Ok – a bit more, and hopefully narrowing down the discussion here:
As far as I can tell, the OP hasn’t posed since the initial request. So who knows what they think now? But they did ask for int to accept e notation as a string, not as a literal, with the example of command line user input as the example use case.
But this caught my eye for two reasons:
-
I Do fairly often want to input large integers in “e-notation”[*] – honestly, they are usually converted to float anyway, but not always.
-
As it happens, right before this thread was started, I had proposed a polymorphic function for rounding to significant figures:
def sigfigs(x, n):
return type(x)(f"{x:.{n}g}")
[what the heck is discourse doing with that colorization?]
This works for float
and Decimal
(and will work for Fraction
in the next Python version) but not for int
, because the int
string parser does not accept e-notation.

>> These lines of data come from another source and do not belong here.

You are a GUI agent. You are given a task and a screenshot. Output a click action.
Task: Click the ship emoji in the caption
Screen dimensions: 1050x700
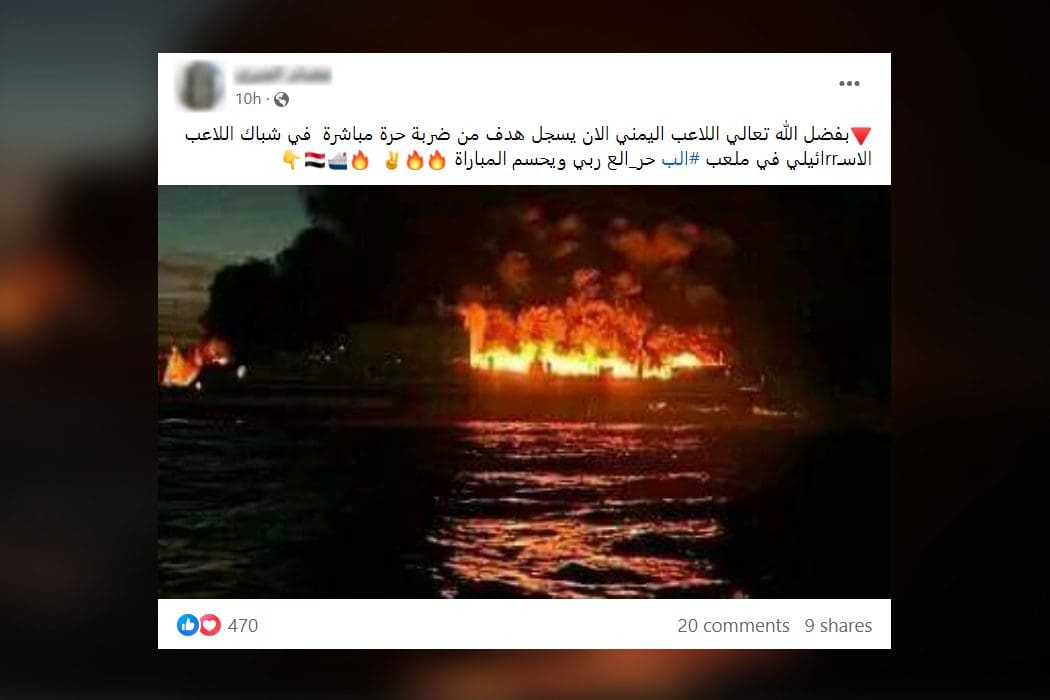point(338,160)
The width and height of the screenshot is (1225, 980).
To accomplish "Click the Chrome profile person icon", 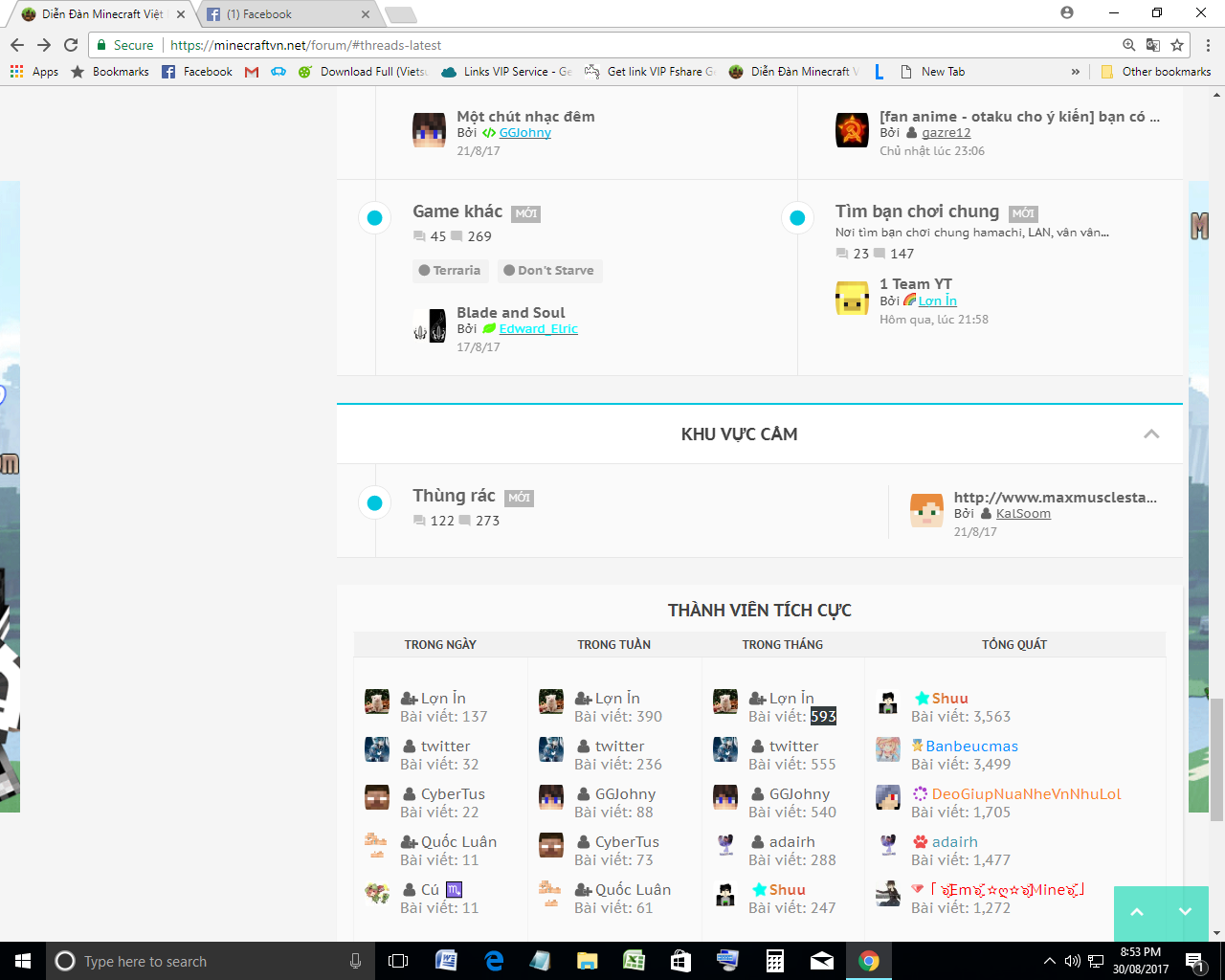I will pyautogui.click(x=1067, y=11).
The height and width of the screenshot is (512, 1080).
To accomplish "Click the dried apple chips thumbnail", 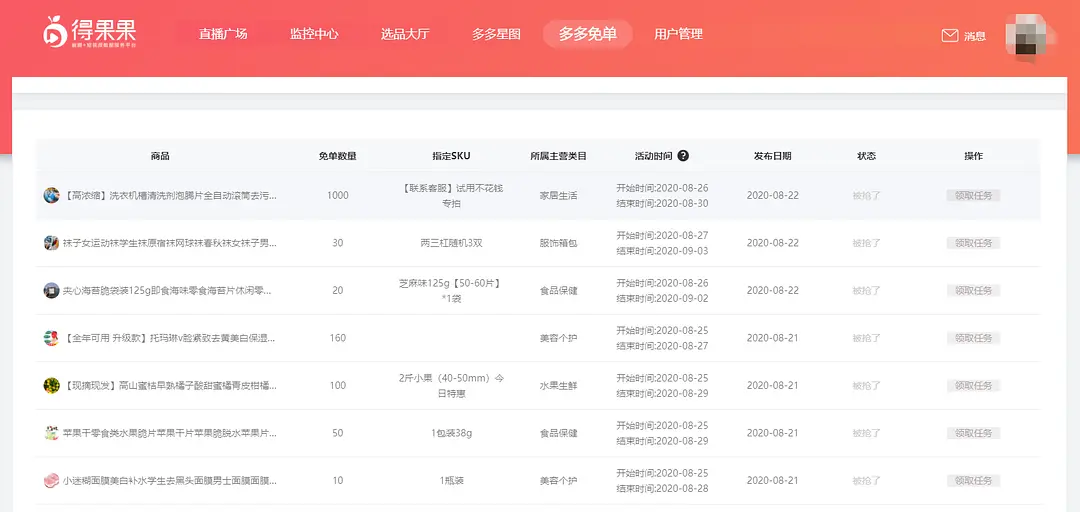I will (x=52, y=433).
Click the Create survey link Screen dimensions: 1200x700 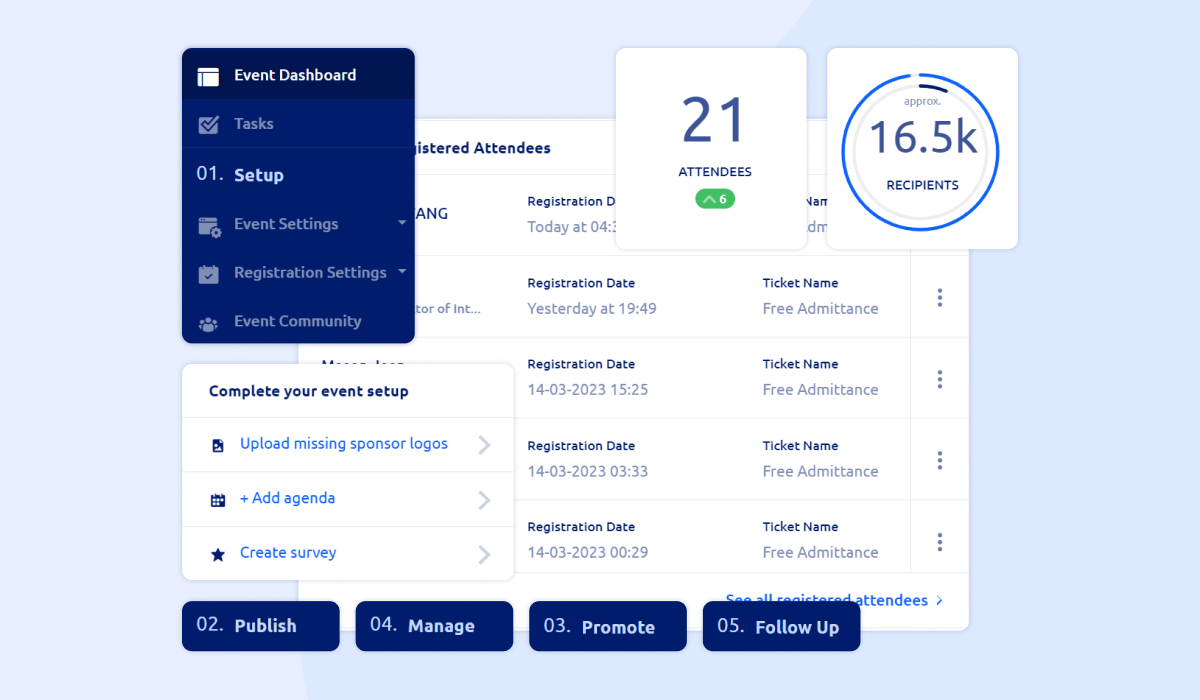tap(288, 553)
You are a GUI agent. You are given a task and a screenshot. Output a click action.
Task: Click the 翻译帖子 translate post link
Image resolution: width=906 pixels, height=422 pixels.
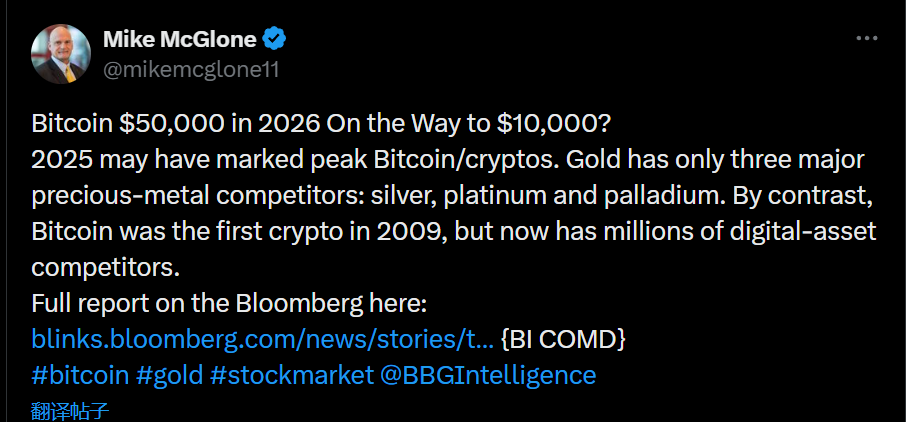(x=69, y=410)
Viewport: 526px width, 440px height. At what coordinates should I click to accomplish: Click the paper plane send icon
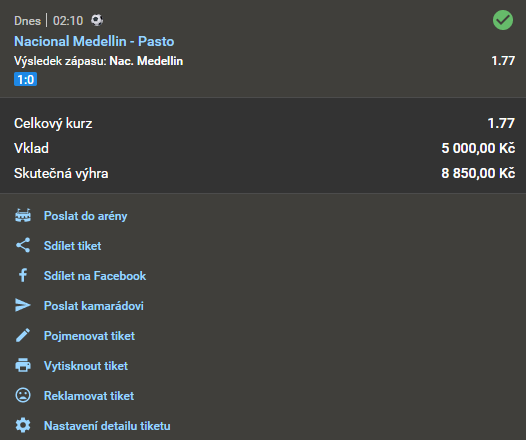[x=23, y=305]
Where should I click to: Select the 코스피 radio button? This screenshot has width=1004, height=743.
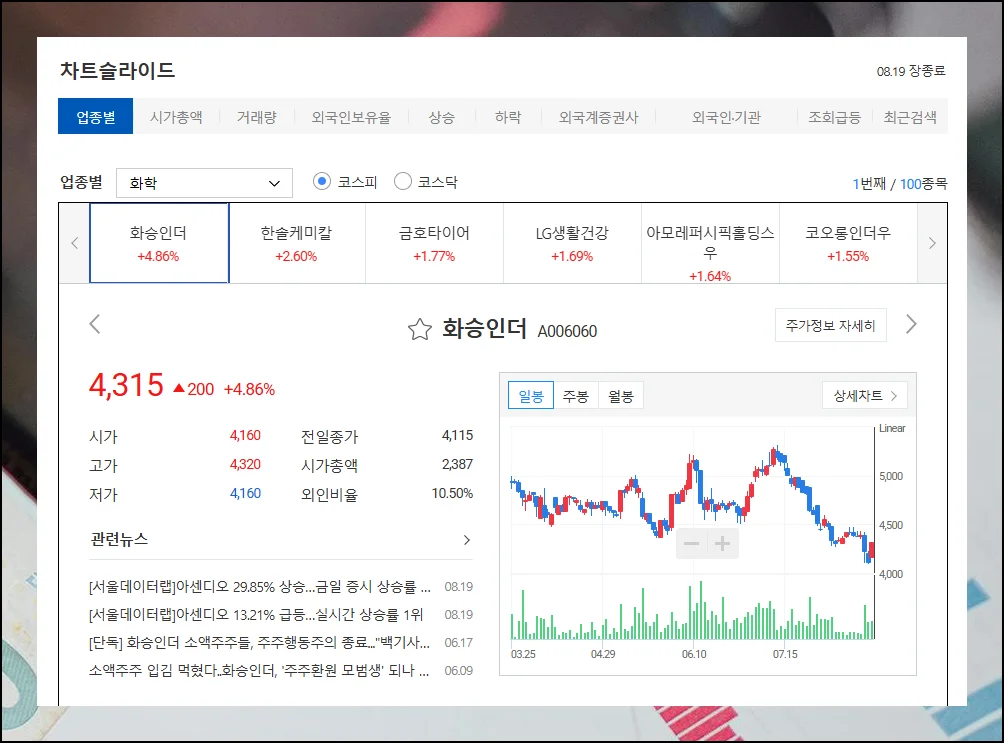coord(322,182)
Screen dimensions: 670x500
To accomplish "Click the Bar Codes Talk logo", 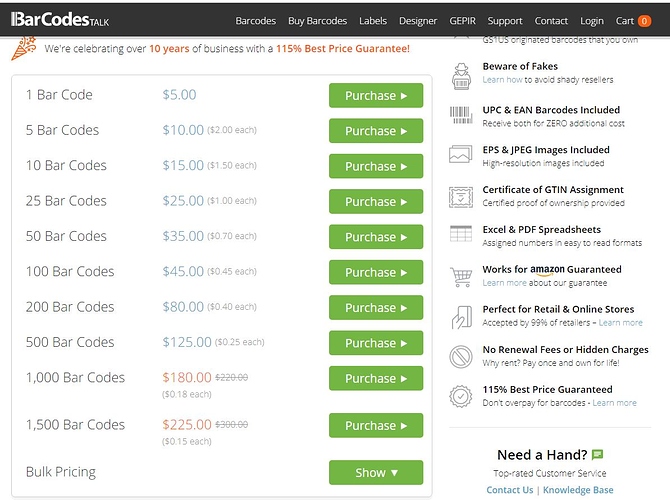I will coord(60,20).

And it could work for any type that defines g
formation and can parse e-notation.
Is this an important use-case? maybe not, but that’s why this caught my attention. Also note that in this use case, having a separate flag or function wouldn’t help. Granted, there are only a few numeric types built in to Python, so it wouldn’t be a big deal to special case them all (or only int
) but still, I like the simplicity of that version. (I could also add another trip through Decimal to make it work for int, but again, not so simple)
So here’s a specific tiered proposal:
1st choice:
int()
parses an e-formatted string, and:
- if the result is an integer, creates an integer with that value
- if the result is not an integer, raises a ValueError
- if base > 14 (I think) – raises a ValueError (or base !=10)
- if it can’t be properly parsed, raises a ValueError (of course)
2nd choice:
If the above is too much overhead to do for every int
string parsing, OR it’s decided that it’s too backward incompatible, then:
- have a boolean flag,
sci
that activates all of the above.
Note on backward compatibility – I think it’s not a big deal, but as it is an idiom to do:
try:
value = int(input_string)
except ValueError:
print(f"input{input_string}: not valid, must be an integer")
Maybe we shouldn’t change the behavior of default string parsing. Personally, I’d love to see e-notation NOT get rejected by this code – why I’m supporting this in the first place, but others may not agree.
3rd choice:
One of the above two, but accept only:
[an_integer]e[a_posative_integer]
Frankly, I don’t see the need for this restriction, except maybe to make parsing easier – while it’s been said in this thread that e-notation is inherently for float – I think that’s only the perspective of programmers that think about type – which is not what the use cases presented so far are about. In fact, the g
and e
formatters don’t follow that convention, so my use case two would be dead if that restriction were in place anyway.
-CHB
[*] if you’re curious, for our oil spill model, oceanic turbulence generally has a diffusion coefficient of around 1^5 cm^2/s – so 1e5 is a lot easier to read and write than 100000 or 10_000. And the values are always of that magnitude, so no need for a float.